▶ Short task
Copy out the rows below from the very first line through the line containing "(x=549, y=189)", including both ends, and leave the pictures out of your copy.

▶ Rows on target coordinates

>> START

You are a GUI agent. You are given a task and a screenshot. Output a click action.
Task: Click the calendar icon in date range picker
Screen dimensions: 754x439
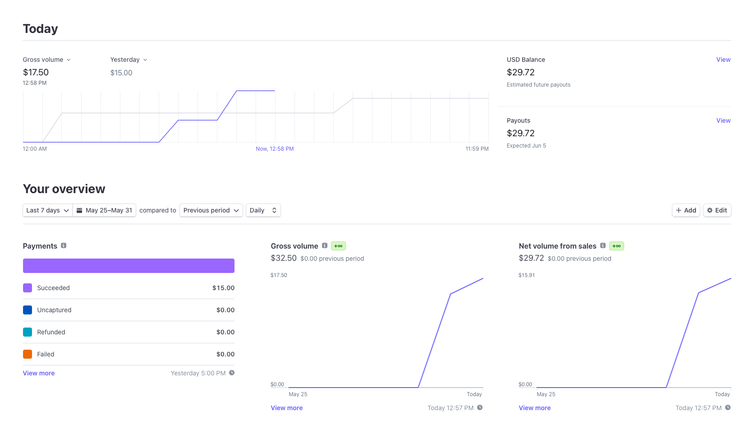pyautogui.click(x=79, y=210)
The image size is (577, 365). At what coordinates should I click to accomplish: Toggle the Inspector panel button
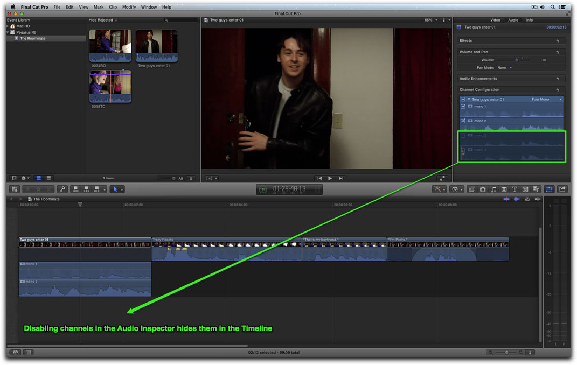(x=549, y=189)
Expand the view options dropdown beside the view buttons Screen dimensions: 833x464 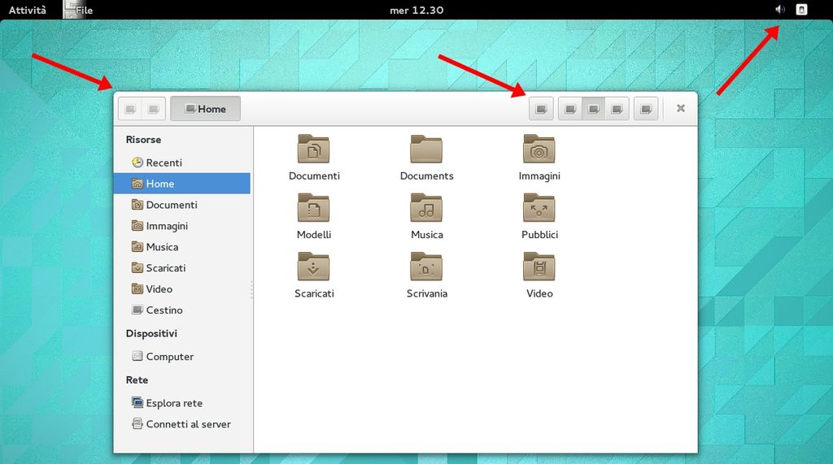tap(617, 109)
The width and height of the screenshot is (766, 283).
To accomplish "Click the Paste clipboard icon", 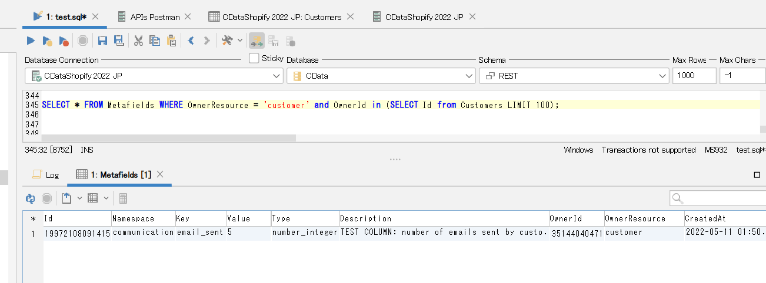I will 171,41.
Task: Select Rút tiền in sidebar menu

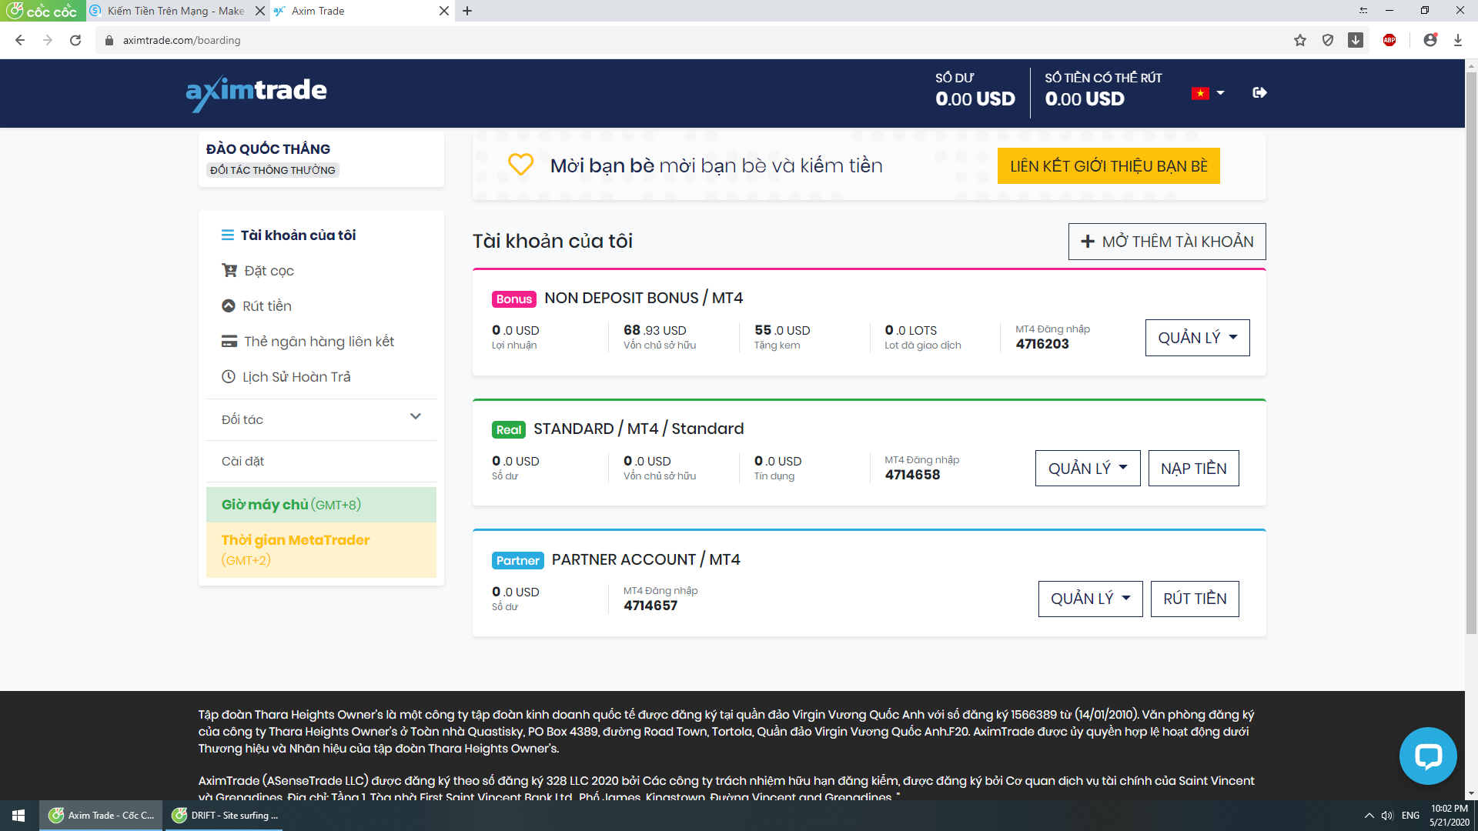Action: (x=266, y=306)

>> END

▶ Answer to this problem
You are a GUI agent. You are given a task and a screenshot. Output a click action.
Task: Click the calendar icon in date range picker
Screen dimensions: 754x439
pyautogui.click(x=79, y=210)
The image size is (577, 365). At what coordinates should I click to accomplish: Toggle the Inspector panel button
(x=549, y=189)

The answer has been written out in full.